Dan O’Brien is an American playwright, poet, essayist, and librettist. His most prominent works have been the play The Body of an American and the poetry collection War Reporter. He was awarded a Guggenheim Fellowship for 2015–16. His play The House in Scarsdale: A Memoir for the Stage was the winner of the 2018 PEN America Award for Drama. O'Brien's fourth poetry collection, Our Cancers, was published by Acre Books in 2021. Stephen Wilson in the Times Literary Supplement wrote: "[O’Brien] has produced an exquisite and terrible beauty in these pages." Survivor's Notebook (poems), From Scarsdale (memoir), and True Story (plays) were all published in 2023. His work has appeared internationally in newspapers, magazines, and literary journals. He currently lives in Los Angeles.

> Record extracts
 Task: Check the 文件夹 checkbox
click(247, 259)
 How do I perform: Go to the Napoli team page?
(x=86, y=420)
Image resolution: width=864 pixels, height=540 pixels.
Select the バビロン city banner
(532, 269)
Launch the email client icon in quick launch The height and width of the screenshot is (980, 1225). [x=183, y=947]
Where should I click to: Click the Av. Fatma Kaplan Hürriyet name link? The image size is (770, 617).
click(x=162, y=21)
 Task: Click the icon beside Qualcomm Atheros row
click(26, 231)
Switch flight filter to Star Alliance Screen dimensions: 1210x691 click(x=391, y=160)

==

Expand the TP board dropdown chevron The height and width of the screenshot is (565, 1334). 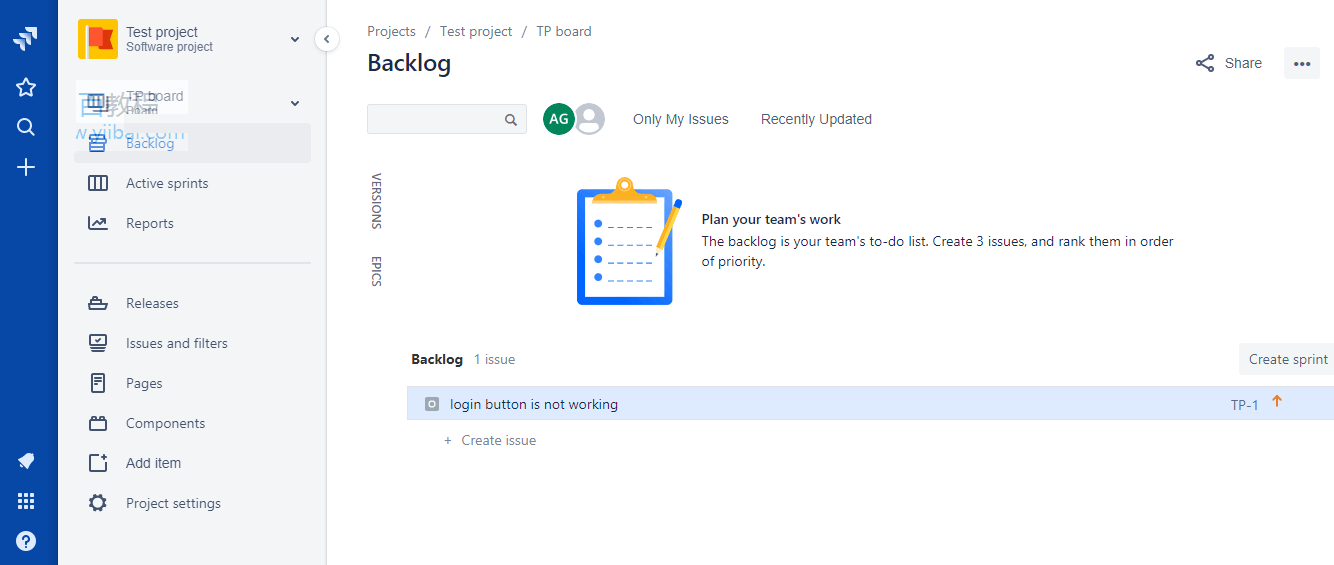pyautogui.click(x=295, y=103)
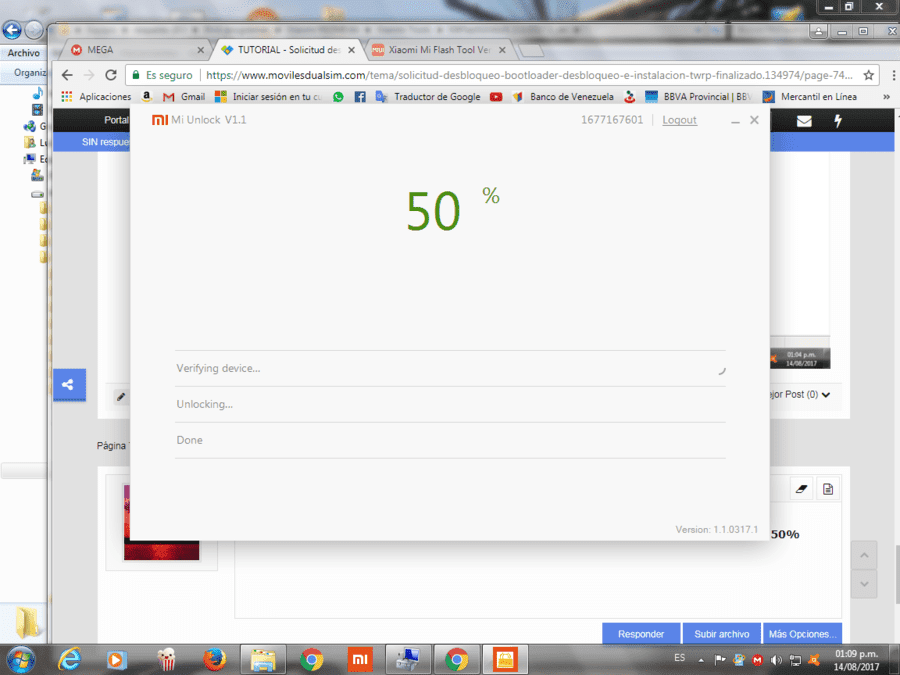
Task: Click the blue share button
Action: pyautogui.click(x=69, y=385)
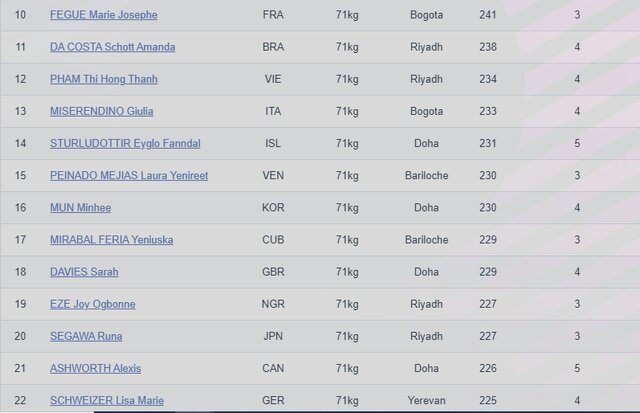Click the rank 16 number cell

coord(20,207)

> Exercise
Reproduce the passage about Dan O'Brien from "Dan O’Brien is" up to and including "in Los Angeles.".

> Answer to the exercise
Dan O’Brien is an American playwright, poet, essayist, and librettist. His most prominent works have been the play The Body of an American and the poetry collection War Reporter. He was awarded a Guggenheim Fellowship for 2015–16. His play The House in Scarsdale: A Memoir for the Stage was the winner of the 2018 PEN America Award for Drama. O'Brien's fourth poetry collection, Our Cancers, was published by Acre Books in 2021. Stephen Wilson in the Times Literary Supplement wrote: "[O’Brien] has produced an exquisite and terrible beauty in these pages." Survivor's Notebook (poems), From Scarsdale (memoir), and True Story (plays) were all published in 2023. His work has appeared internationally in newspapers, magazines, and literary journals. He currently lives in Los Angeles.